Right-wing populist parties have been gaining ground across Europe in recent years. In Denmark and the Netherlands, ruling coalition governments depend on far-right parties that campaign on anti-immigration and anti-Muslim platforms.
But although Germany's neo-Nazi party has similar policies, analysts see it as distinct from the wider trend because of its roots in fascist ideology, which saps its popularity in much of the country.
Earlier this month, for example, Germans were outraged after the party hung a campaign poster in Berlin that depicted the party's leader on a motorbike with the slogan “Gas geben” — step on the gas. The party denied the image was a reference to execution methods used in the Nazi concentration camps, but the damage was done.
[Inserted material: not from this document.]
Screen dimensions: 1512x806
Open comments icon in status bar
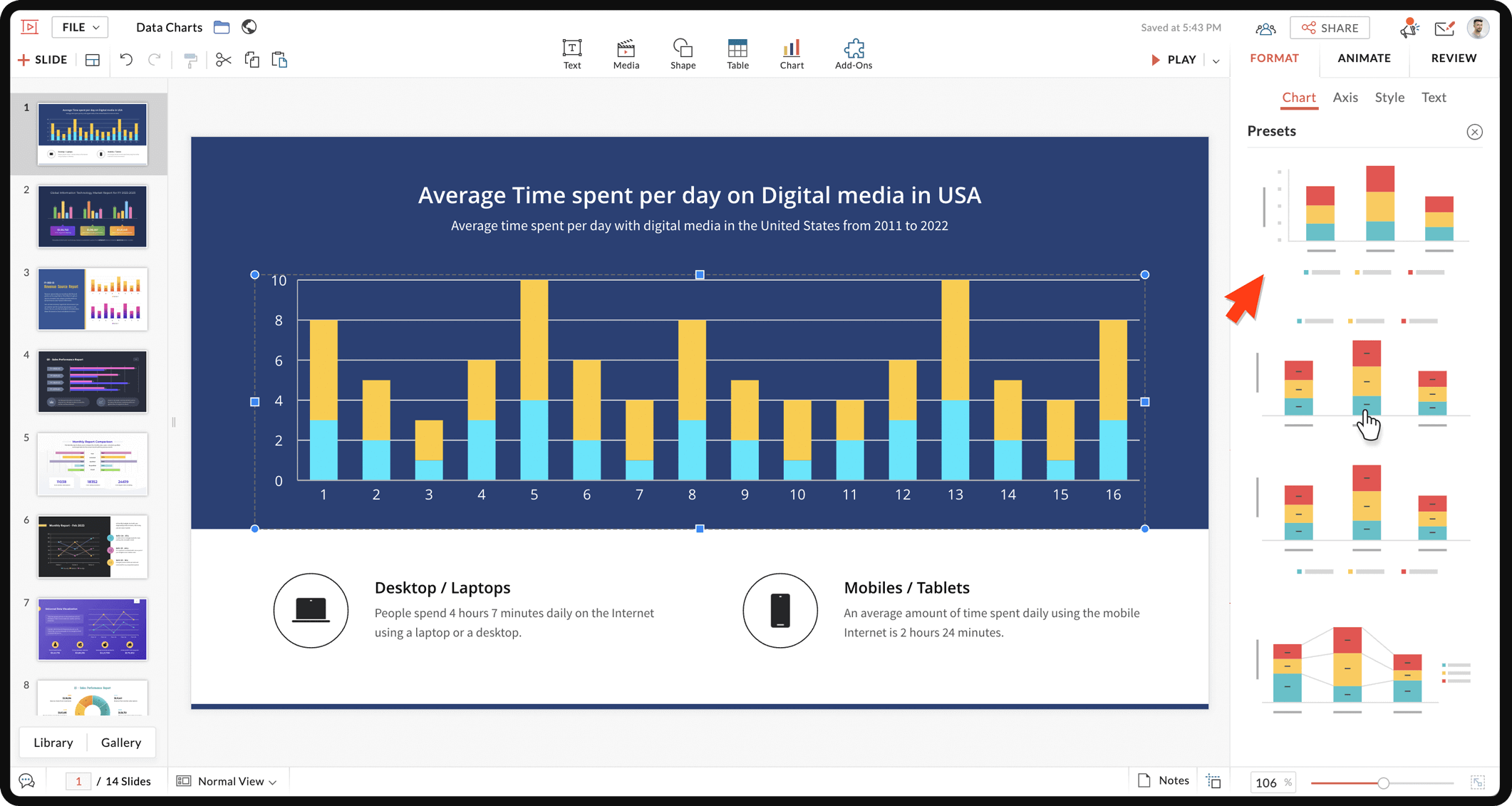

If they can't ban the party, opponents of the party are hoping to boost voter turnout in Mecklenburg-Pomerania, which they believe will lower the neo-Nazi's share of the votes enough to force them out.
Current polls predict that the party will win just four percent of the vote. But polls conducted just before the last election gave the same forecast — and the party won 7.3 percent.
“Not getting into the parliament would be a major setback,” said Philippsberg, the political scientist. “But the party has been in existence since 1964 and has had prior setbacks, and it has not gone away. Once again, even if it comes out defeated, it will not disappear so quickly.”